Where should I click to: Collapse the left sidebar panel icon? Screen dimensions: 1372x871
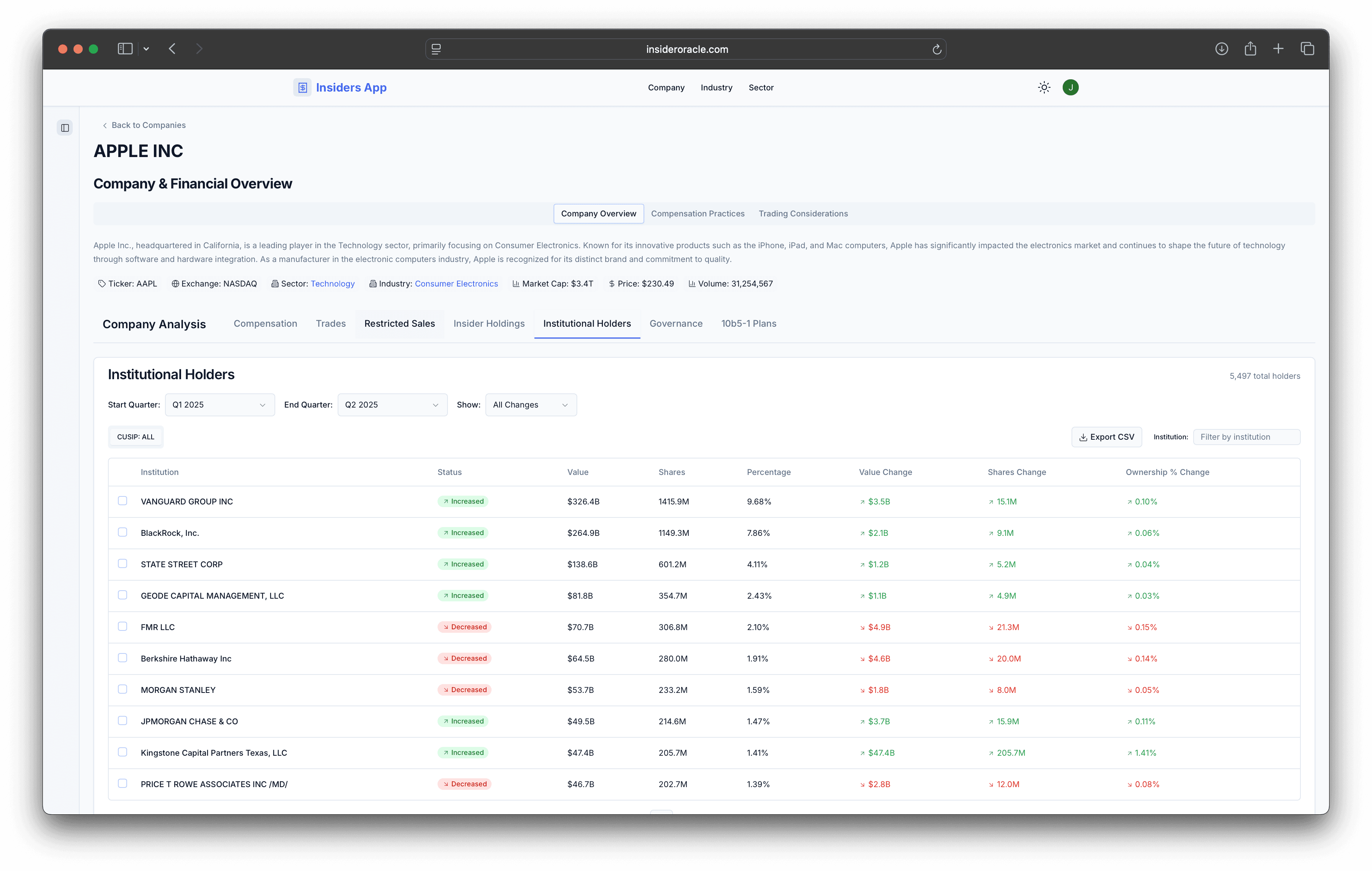(65, 128)
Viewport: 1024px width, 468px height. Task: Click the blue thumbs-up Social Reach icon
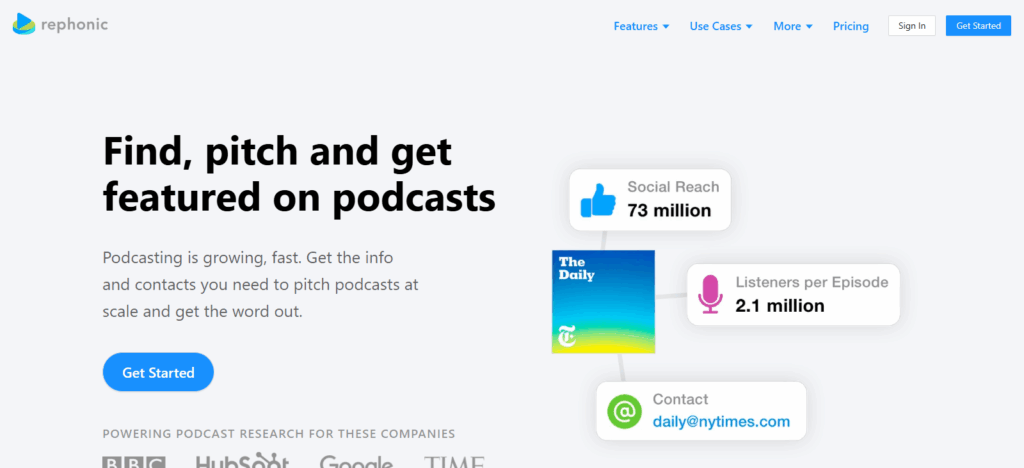[599, 199]
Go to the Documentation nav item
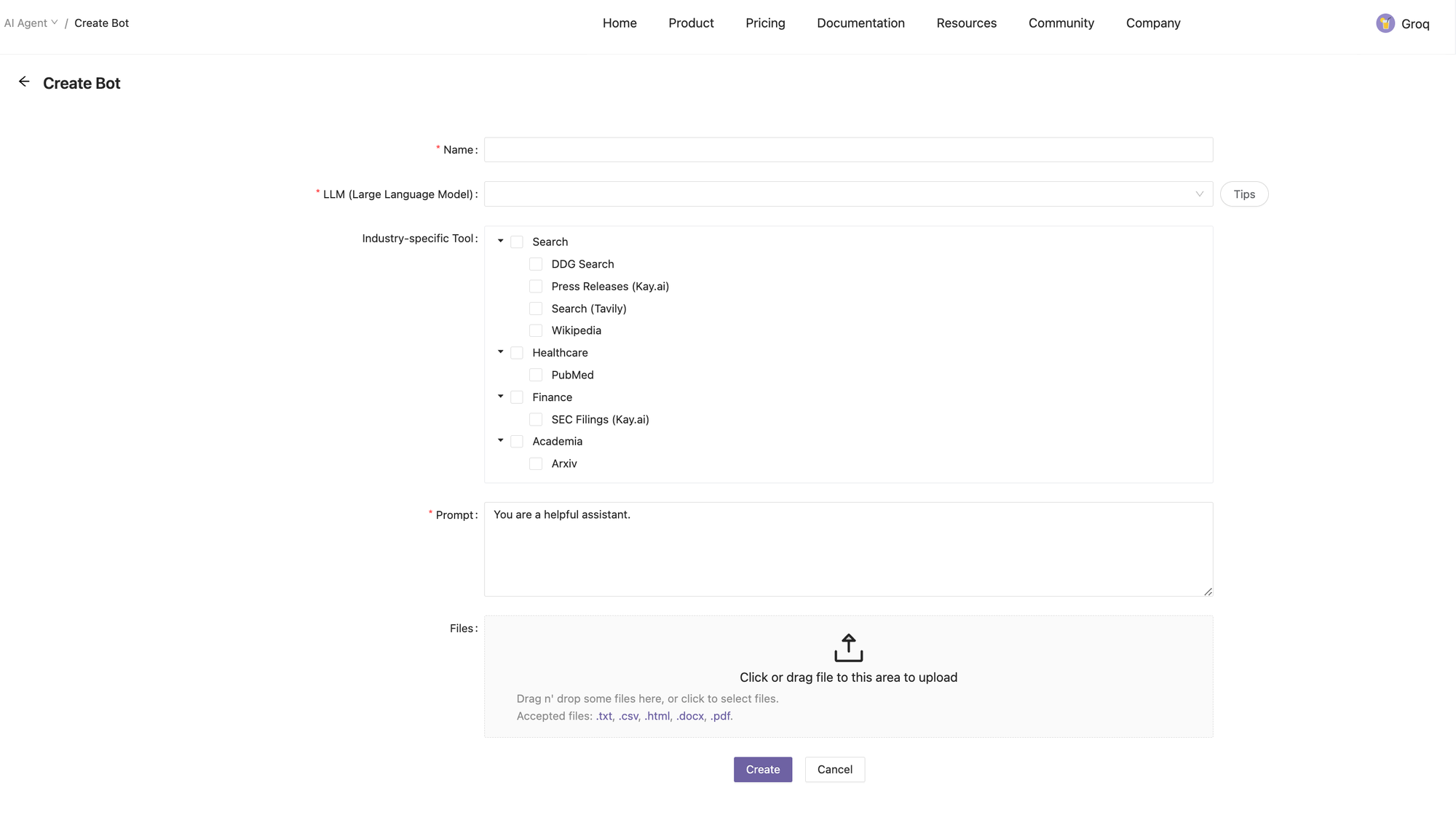1456x820 pixels. 860,23
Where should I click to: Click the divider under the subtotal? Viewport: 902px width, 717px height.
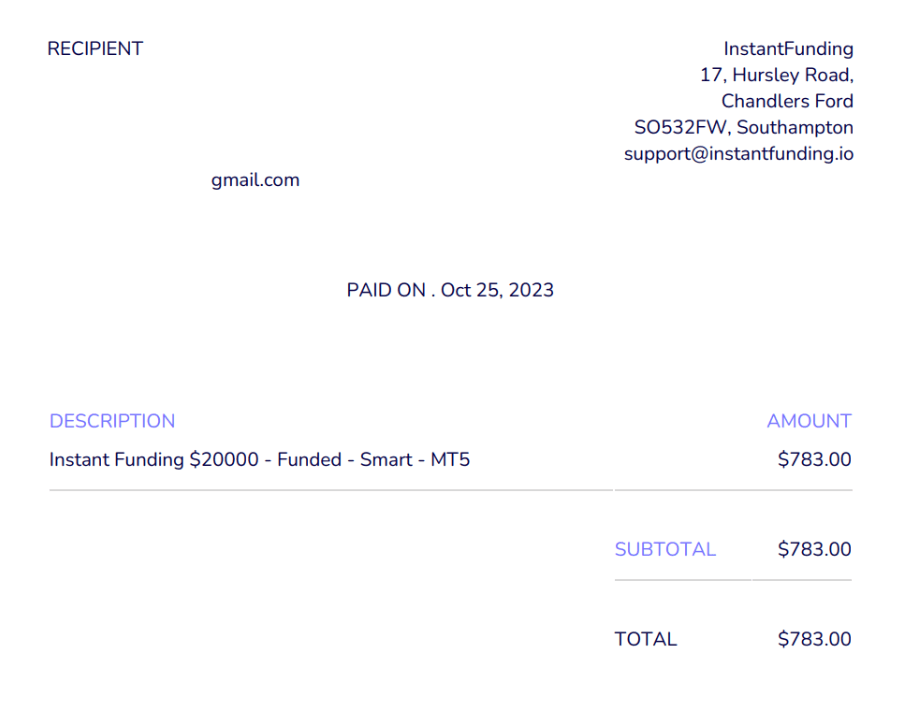[733, 580]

Task instructions:
Render the lines of all the items above as a JSON list of strings, one string per line, omitting blank lines and leaving out the pictures.

Complete response:
[
  "Where should I click to: Collapse the left sidebar panel icon? Screen dimensions: 1372x871",
  "(65, 128)",
  "Viewport: 1024px width, 468px height. Task: Click the blue thumbs-up Social Reach icon",
  "[599, 199]",
  "Go to the Documentation nav item",
  "1456x820 pixels. 860,23",
  "Where should I click to: Click the divider under the subtotal? Viewport: 902px width, 717px height.",
  "[733, 580]"
]